_Task objective_
Which lines below fall between the one containing "You are a computer-use agent. The image" and the one containing "Task: Open the Deck app icon"? Repeat them exactly, counting both of those lines, and add nothing else.

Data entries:
☆ ☆ ☆ ☆ ☆
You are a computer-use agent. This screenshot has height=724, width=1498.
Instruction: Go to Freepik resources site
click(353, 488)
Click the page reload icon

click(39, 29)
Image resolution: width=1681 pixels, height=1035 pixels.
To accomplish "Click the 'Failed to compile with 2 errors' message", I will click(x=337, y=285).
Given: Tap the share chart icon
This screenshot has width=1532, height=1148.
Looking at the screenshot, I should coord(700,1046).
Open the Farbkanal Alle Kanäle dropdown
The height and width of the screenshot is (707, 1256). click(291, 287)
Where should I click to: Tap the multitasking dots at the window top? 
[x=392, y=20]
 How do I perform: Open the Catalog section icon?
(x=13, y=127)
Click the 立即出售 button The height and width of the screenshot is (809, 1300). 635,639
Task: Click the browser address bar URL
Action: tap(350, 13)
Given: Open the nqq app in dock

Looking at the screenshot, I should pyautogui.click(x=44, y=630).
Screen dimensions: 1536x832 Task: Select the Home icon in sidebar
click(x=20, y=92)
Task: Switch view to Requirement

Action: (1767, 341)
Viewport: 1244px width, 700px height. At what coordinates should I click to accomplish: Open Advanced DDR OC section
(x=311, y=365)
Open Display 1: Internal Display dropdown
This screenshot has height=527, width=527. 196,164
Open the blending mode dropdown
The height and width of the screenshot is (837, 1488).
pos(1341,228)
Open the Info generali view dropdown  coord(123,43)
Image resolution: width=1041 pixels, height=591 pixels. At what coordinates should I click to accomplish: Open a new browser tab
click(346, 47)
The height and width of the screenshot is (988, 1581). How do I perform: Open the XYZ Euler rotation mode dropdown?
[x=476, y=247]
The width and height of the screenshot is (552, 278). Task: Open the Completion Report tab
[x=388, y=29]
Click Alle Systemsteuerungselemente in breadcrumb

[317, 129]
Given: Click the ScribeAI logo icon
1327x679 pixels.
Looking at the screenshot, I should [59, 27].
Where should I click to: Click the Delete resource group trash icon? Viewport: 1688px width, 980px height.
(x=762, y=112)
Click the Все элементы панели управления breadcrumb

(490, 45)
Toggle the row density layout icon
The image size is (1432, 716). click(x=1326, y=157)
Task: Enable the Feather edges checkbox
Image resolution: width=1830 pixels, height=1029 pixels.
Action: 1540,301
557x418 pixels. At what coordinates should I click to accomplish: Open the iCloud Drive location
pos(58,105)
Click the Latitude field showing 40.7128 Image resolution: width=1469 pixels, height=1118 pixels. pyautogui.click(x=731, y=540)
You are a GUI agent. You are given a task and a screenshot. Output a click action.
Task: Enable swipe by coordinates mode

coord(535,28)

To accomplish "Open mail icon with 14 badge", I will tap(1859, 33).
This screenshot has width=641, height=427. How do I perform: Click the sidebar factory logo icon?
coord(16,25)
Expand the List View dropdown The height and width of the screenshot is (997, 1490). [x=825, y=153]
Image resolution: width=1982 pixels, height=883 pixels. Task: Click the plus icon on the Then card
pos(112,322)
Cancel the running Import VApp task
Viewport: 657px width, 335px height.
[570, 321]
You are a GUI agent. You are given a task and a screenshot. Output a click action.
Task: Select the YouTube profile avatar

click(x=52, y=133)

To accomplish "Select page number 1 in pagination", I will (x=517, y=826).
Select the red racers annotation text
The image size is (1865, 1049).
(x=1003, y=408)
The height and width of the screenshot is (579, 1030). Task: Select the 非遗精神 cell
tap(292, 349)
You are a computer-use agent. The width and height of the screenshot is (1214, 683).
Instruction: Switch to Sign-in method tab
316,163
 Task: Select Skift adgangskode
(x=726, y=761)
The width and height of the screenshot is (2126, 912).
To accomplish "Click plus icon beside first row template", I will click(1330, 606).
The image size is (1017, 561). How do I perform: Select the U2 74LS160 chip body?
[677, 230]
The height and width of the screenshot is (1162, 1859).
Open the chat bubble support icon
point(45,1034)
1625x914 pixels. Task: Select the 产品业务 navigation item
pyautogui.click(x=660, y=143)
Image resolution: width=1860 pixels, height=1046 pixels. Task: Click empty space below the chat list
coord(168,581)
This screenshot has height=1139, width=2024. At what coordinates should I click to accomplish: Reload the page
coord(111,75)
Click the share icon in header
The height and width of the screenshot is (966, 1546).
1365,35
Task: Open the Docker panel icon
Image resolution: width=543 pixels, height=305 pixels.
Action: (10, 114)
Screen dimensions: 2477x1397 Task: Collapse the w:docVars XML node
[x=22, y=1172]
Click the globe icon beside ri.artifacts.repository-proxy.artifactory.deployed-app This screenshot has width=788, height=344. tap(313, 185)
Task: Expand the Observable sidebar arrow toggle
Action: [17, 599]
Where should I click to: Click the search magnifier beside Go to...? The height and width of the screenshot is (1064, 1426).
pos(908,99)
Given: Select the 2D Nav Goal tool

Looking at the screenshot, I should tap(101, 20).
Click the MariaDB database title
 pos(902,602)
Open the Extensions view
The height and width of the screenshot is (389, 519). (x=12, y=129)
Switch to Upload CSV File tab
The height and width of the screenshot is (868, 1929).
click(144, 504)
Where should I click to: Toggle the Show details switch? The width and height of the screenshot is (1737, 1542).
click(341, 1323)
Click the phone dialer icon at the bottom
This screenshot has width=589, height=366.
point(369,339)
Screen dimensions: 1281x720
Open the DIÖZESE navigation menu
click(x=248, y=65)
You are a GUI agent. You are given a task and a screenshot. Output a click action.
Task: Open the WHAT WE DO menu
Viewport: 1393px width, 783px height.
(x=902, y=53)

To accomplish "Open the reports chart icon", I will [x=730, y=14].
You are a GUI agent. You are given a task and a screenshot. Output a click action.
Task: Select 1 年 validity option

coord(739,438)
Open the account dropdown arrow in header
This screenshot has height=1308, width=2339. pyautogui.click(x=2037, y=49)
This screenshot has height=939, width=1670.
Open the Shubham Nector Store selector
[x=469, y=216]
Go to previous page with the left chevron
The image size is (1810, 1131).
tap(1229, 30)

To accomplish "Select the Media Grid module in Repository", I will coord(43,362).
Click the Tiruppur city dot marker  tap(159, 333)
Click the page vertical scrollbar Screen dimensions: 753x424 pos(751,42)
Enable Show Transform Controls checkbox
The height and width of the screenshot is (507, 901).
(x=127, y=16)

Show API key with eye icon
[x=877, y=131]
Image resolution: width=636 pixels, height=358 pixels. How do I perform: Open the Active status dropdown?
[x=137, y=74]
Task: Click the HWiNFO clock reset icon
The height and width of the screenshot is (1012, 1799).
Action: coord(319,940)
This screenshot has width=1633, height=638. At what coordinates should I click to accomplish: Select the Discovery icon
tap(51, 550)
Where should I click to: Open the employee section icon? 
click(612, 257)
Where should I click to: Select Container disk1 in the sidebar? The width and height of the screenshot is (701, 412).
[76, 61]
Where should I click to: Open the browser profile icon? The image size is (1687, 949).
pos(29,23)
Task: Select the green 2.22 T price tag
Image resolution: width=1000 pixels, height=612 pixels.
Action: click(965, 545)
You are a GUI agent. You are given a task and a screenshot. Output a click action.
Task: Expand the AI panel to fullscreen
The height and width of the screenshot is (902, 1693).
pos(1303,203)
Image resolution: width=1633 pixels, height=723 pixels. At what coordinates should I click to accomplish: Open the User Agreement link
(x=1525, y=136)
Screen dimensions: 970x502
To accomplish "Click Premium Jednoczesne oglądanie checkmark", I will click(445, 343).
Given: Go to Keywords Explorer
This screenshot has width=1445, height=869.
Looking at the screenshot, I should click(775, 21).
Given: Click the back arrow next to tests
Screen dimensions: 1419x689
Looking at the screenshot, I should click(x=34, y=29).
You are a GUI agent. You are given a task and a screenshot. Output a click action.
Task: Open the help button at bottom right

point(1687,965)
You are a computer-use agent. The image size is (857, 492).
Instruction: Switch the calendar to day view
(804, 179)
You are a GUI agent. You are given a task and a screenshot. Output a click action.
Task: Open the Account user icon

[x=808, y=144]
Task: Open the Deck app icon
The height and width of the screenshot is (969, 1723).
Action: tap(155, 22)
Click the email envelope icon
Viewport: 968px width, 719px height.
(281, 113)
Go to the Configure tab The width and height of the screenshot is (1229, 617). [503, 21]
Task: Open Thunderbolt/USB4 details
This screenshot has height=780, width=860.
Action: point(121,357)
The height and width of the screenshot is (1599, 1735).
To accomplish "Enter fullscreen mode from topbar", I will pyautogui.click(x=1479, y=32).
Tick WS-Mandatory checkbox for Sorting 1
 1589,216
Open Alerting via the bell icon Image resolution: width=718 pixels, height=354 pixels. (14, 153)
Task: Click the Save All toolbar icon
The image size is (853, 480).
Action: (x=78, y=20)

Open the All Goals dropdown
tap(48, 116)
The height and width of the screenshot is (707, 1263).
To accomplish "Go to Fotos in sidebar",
☆ ☆ ☆ ☆ ☆
_Answer for the task_
You are a computer-use agent. The image size is (857, 492).
Instruction: Switch the calendar to day view
(804, 179)
You are a GUI agent. You are given a task and a screenshot. Output a click action.
Task: Open the Account user icon

[x=808, y=144]
Task: Open the Deck app icon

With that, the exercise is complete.